The Chart That’s Making AI Bulls Nervous: Token Spending Index Drops 20% From Its May Peak

The Silicon Data LLM Token Expenditure Index – which tracks what users pay per unit of AI usage across major platforms – has declined nearly 20% from a high recorded in May after almost doubling since its inception in December 2025, and the drop is introducing a new layer of uncertainty into the AI investment thesis at a moment when hyperscalers are already under scrutiny for the pace and scale of their capital expenditure commitments. FinancialMediaGuide examines this index as the most transparent real-time signal available for assessing whether AI platforms are maintaining pricing power with increasingly cost-sensitive enterprise and developer customers.

The index blends prices and usage volumes, meaning that a decline can arise from multiple distinct dynamics: falling list prices for AI tokens, a demand shift toward cheaper or open-source models, or genuine softening in what users are willing to pay at the margin. Silicon Data, the firm that built the index, has cautioned against reading it as a straightforward price tag, describing it instead as a proxy for marginal willingness to pay. That framing matters enormously for how the data should be interpreted. A usage mix shift toward cheaper models is a fundamentally different signal than falling prices at the top end of the market, and the index alone cannot distinguish between the two.

The bearish interpretation centers on the risk that sustained weakness in the index reflects the early stages of a pricing power erosion that would undermine the revenue projections embedded in AI company valuations. Veteran investor Louis Navellier noted that there are increasing reports of AI solution users having to restrain unlimited usage due to high costs, and that uncertainty about OpenAI’s IPO timeline is seen by some as evidence that profitability remains a structural problem rather than a timing issue. Allianz Research has calculated a growth gap of nearly 46% between AI investment and sales – a divergence worse than the 32% seen during the 2001 telecom bust. FinancialMediaGuide highlights this comparison as the most concerning parallel for investors who are attempting to size the AI capex bubble risk, even while acknowledging that the structural parallels between AI and telecoms are imperfect.
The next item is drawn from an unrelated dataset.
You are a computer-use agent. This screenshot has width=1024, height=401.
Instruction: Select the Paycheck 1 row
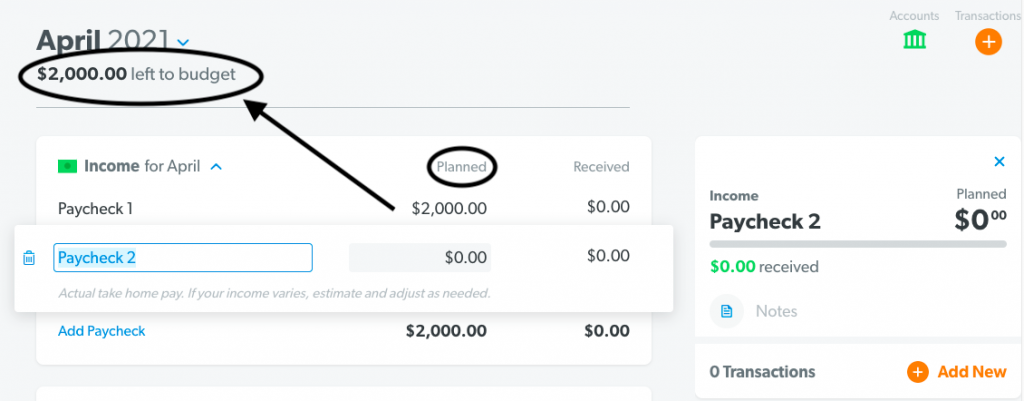344,208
The bullish interpretation is equally coherent. Token prices have collapsed more than 90% since 2023, yet total spending on AI tokens has roughly doubled over the past year, demonstrating that cheaper unit costs expand total market size rather than contracting revenue. David Miller, senior portfolio manager at Catalyst Funds, noted that while training-phase AI infrastructure costs are extraordinarily high, the inference-stage economics are significantly better, and that the net return on AI investment for enterprise users is positive over the long term. Under this reading, the index pause following May’s high is simple digestion – a demand mix shift toward more economical deployment configurations that preserves total spending while improving unit economics for buyers.

Washington’s regulatory posture adds another variable. The U.S. government only recently removed foreign access restrictions on Anthropic’s Fable 5 model, just days after regulators requested OpenAI to stagger the rollout of an upcoming release. The European Union’s AI Act is entering enforcement with mandatory evaluations and transparency requirements for frontier models. None of these measures cap token prices directly, but they create compliance and deployment burdens on top-tier platforms that simpler models do not carry – a dynamic that could rationally push cost-sensitive enterprise buyers toward alternative solutions. DWS strategists led by chief investment officer Vincenzo Vedda flagged intensifying competition from China and growing price sensitivity as reasons to monitor valuations carefully. FinancialMediaGuide notes that the regulatory burden argument is the most structurally novel dimension of the current AI pricing debate, because it represents a source of demand-mix shift that is entirely independent of technology competitiveness.

The hardware picture remains supportive. Top-end graphics processing units and high-bandwidth memory are sold out through 2026 with no meaningful relief expected before 2028, confirming that the demand for AI compute at the infrastructure level has not softened. What the token index may be capturing is a more subtle demand mix shift: the same total spend applied increasingly to inference-optimized or open-weight models rather than to premium frontier models from the largest labs. That changes the distribution of winners within the AI ecosystem without necessarily signaling that total AI investment is contracting.

The decisive test will come with second-quarter earnings reports from the hyperscalers – Alphabet, Microsoft, Amazon, and Meta – over the next several weeks. If those reports confirm that cloud AI revenue is accelerating and that capex guidance is being maintained or raised, the token index decline will be reframed as a benign mix shift. If revenue growth decelerates while capex commitments hold, the index will be reinterpreted as an early warning of demand softening that the infrastructure spend was not yet reflecting, and Financial Media Guide identifies the hyperscaler earnings commentary on AI monetization trends as the single most important data input that will determine which reading of the token index ultimately proves correct.